Un’aggressione avvenuta nel carcere di Prato ha destato preoccupazione tra i rappresentanti del personale penitenziario. Giovedì 20 marzo, un agente è stato aggredito da un detenuto di origine maghrebina che ha spruzzato il contenuto di un estintore contro di lui. Questo episodio ha sollevato importanti interrogativi sulla sicurezza degli agenti e sulla gestione delle strutture penitenziarie.
L’episodio che ha scosso il carcere di Prato
L’aggressione nel penitenziario pratese ha portato il segretario regionale del Sappe, Francesco Oliviero, a denunciare la gravità della situazione. L’agente aggredito ha dovuto ricevere cure mediche urgenti con una prognosi di tre giorni. Questo non è un caso singolo; infatti, gli agenti stanno vivendo una crescente esposizione a situazioni violente all’interno delle carceri. L’uso di estintori trasformati in armi improvvisate da parte dei detenuti rappresenta un nuovo e inquietante pericolo, rendendo il lavoro quotidiano del personale sempre più rischioso.

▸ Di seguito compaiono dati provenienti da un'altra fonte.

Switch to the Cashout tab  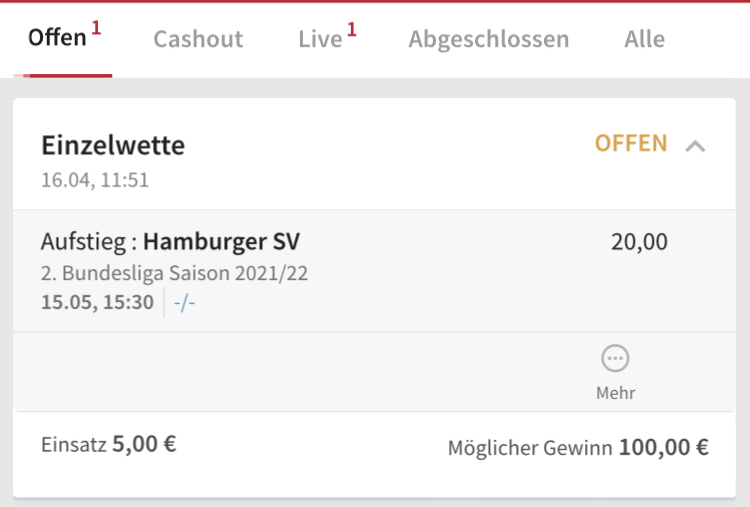tap(198, 39)
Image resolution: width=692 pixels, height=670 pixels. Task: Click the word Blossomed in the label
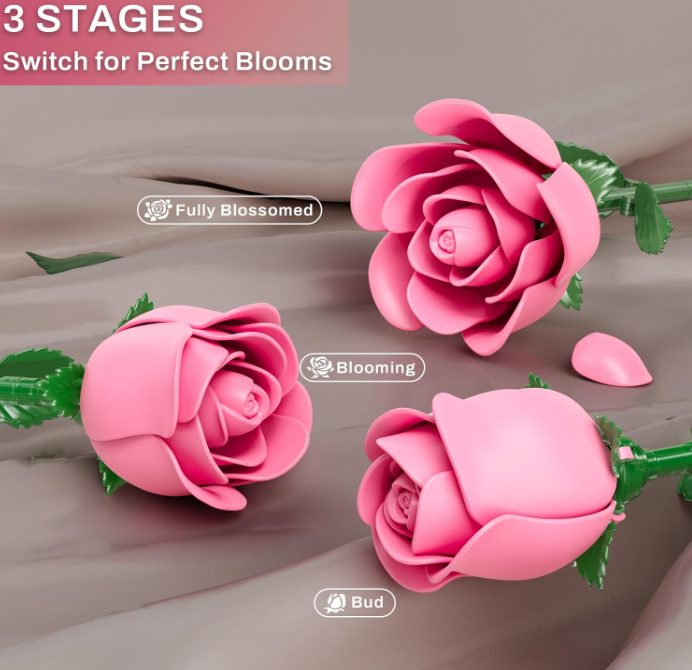pyautogui.click(x=267, y=210)
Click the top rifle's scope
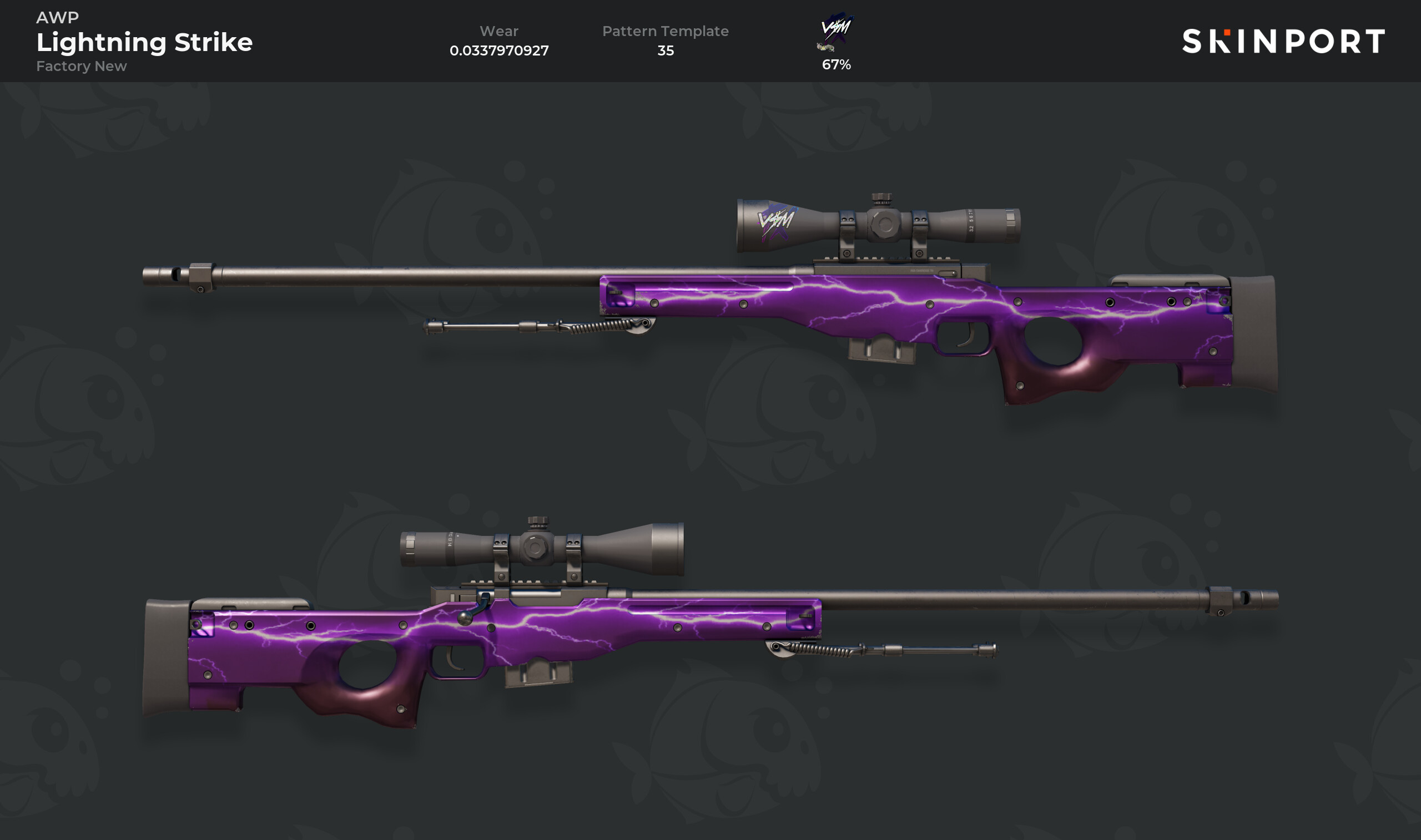1421x840 pixels. (x=878, y=225)
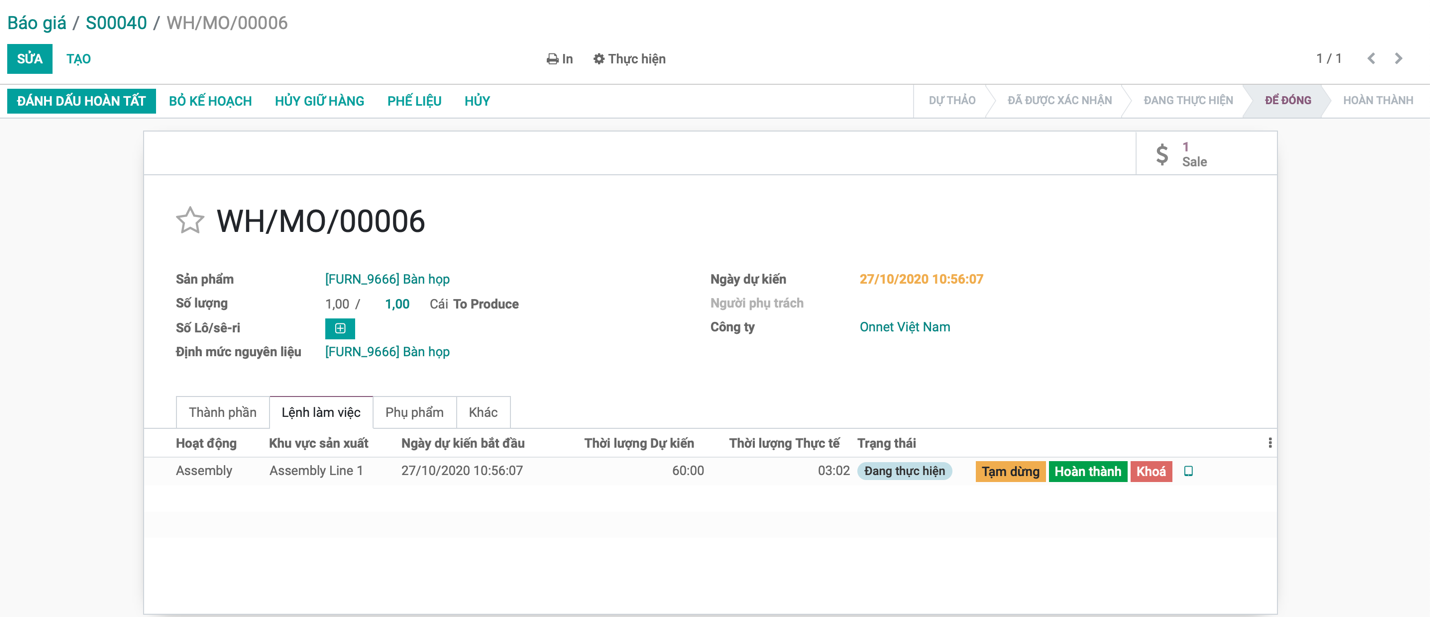
Task: Click the SỬA edit button
Action: 30,59
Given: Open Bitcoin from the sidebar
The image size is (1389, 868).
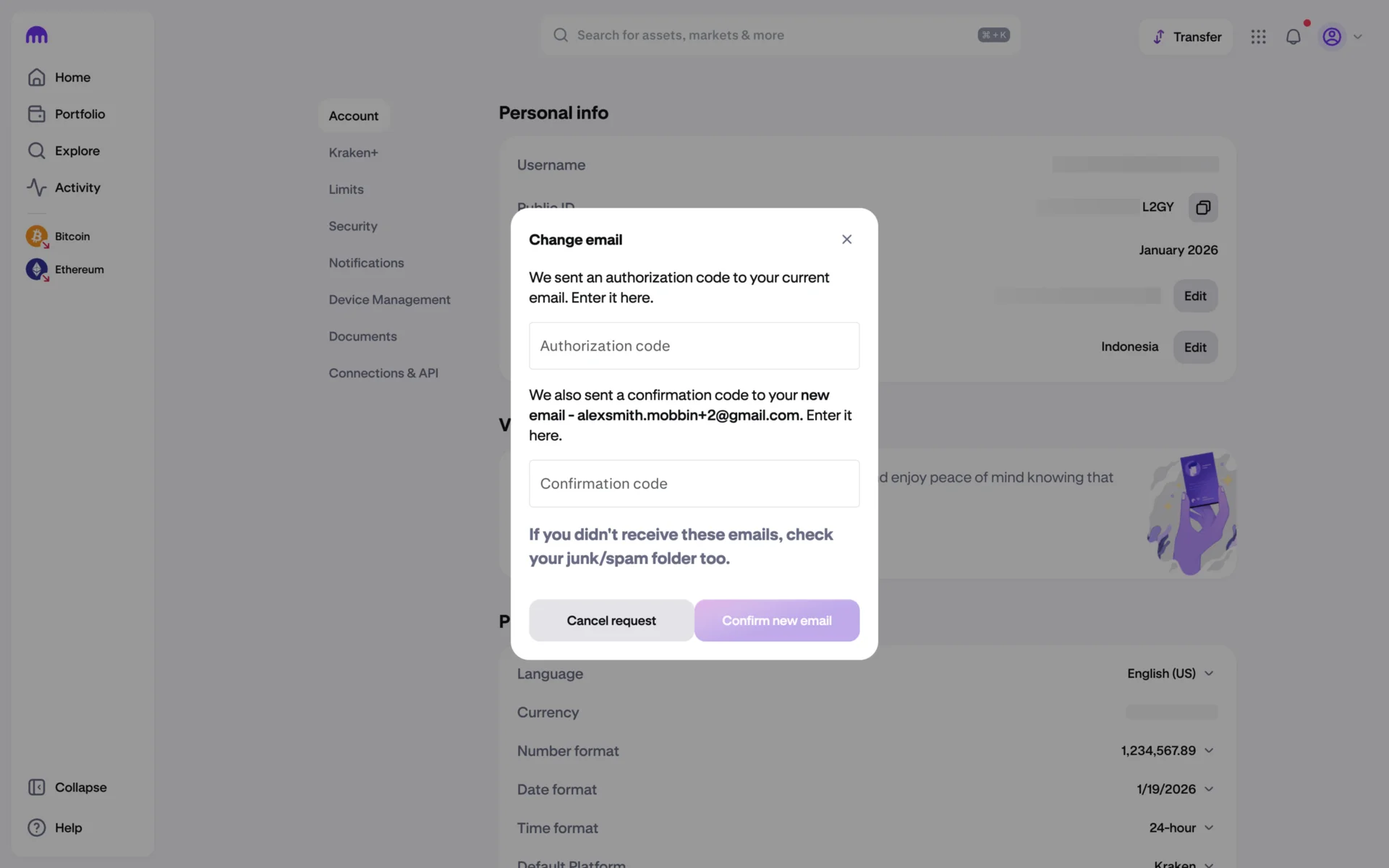Looking at the screenshot, I should click(x=72, y=237).
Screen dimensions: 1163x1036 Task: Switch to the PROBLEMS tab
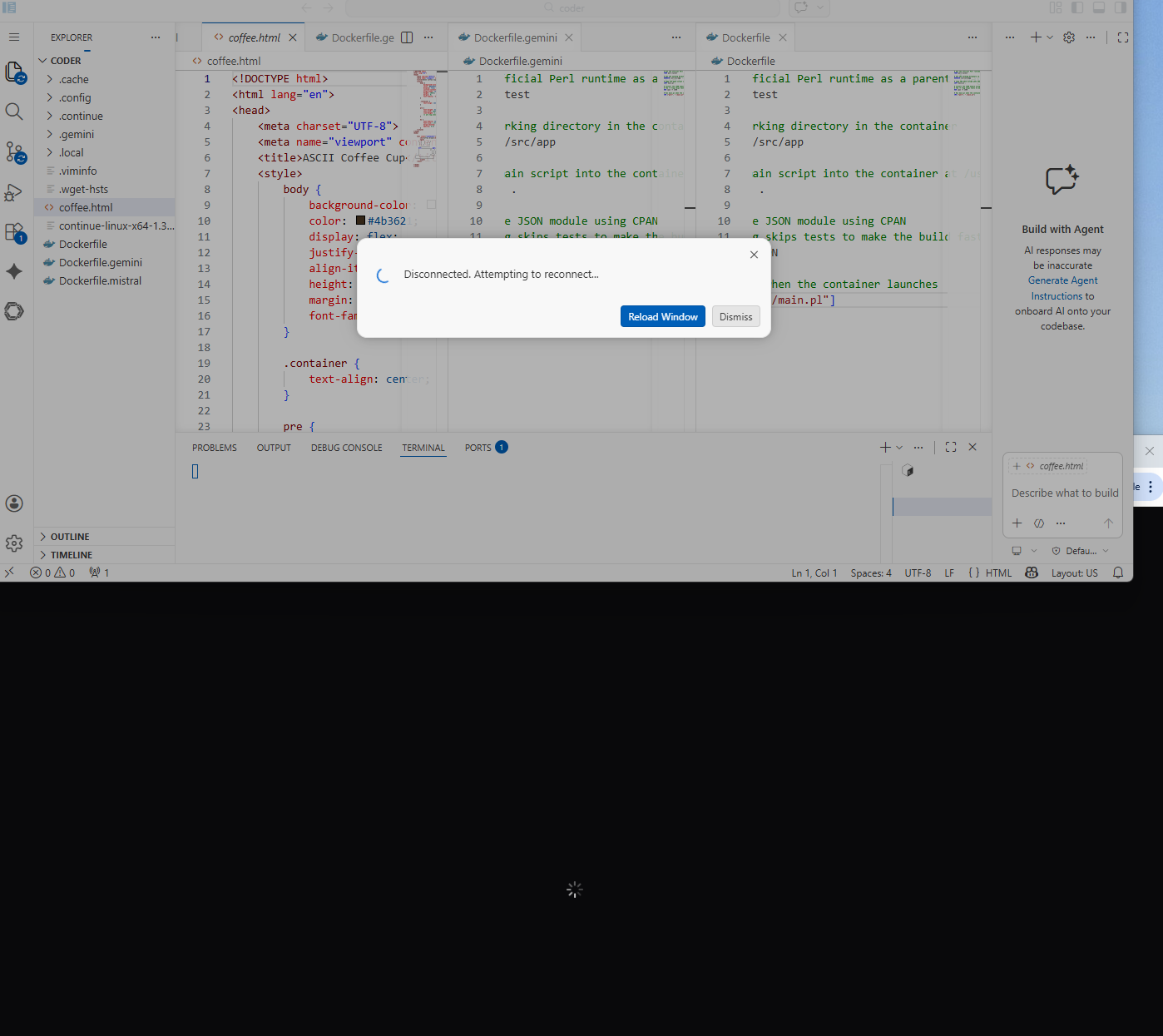pos(214,447)
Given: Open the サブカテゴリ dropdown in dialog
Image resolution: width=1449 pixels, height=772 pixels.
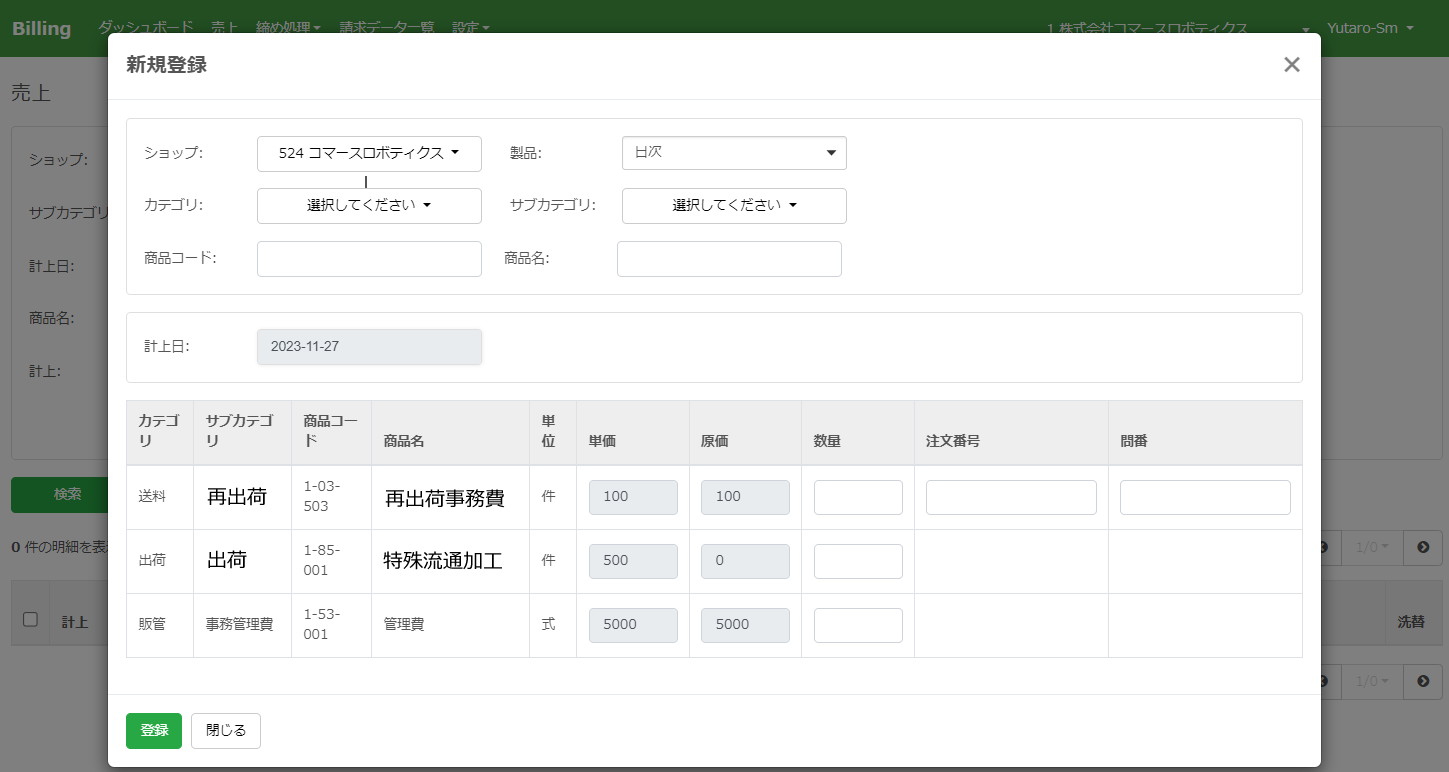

Oliviero ha evidenziato il crescente livello di aggressività tra i detenuti e come questo stia trasformando l’attività di custodia in una professione estremamente pericolosa. La paura di non rientrare a casa dopo il turno di lavoro è divenuta una costante tra gli agenti di polizia penitenziaria.
Gravità della situazione e assenza di leadership
Il Sappe punta il dito contro l’assenza di una figura di comando stabile nel carcere di Prato. Da tempo, la struttura è priva di un direttore e di un comandante titolari, una mancanza che complica notevolmente la gestione della sicurezza. Oliviero sottolinea come questa situazione di vuoto dirigenziale contribuisca a una sensazione di impunità fra i detenuti, che si sentono liberi di agire senza paura di conseguenze.
La mancanza di una leadership forte rende difficile mettere in atto strategie operative adatte per affrontare e contenere la violenza. La presenza di un comando autorevole è fondamentale per instaurare un clima di sicurezza e responsabilità, così come per permettere una comunicazione chiara delle direttive da seguire.
Proposte per garantire la sicurezza del personale
Per affrontare questa problematica, il Sappe ha avanzato richieste specifiche volte a migliorare le condizioni di lavoro e la sicurezza nel carcere di Prato. Sono necessarie maggiori risorse, strumenti di protezione adeguati e un sistema disciplinare che possa garantire una risposta efficace agli atti violenti. L’assenza di misure commisurate alle esigenze attuali ha portato a una situazione insostenibile, e il sindacato chiede interventi rapidi.
Donato Capece, segretario generale del Sappe, ha proposto l’adozione di nuove soluzioni, come l’uso di bodycam e taser, oltre alla implementazione di protocolli operativi più sicuri. Capece sostiene anche la necessità di tutele legali per il personale, suggerendo misure penali e disciplinari severe per gestire i detenuti più problematici. Come soluzione, viene suggerita l’idea di riutilizzare carceri dismesse, come quelle dell’Asinara e di Pianosa, per allocare i detenuti responsabili di gravi episodi di violenza.
L’assemblea del personale penitenziario si è riunita per discutere di questi eventi sconvolgenti e trovare modi per proteggere meglio chi lavora all’interno delle carceri. La situazione a Prato è diventata simbolo dell’urgenza di riforme nel settore penitenziario, un tema critico che merita attenzione immediata da parte delle istituzioni competenti.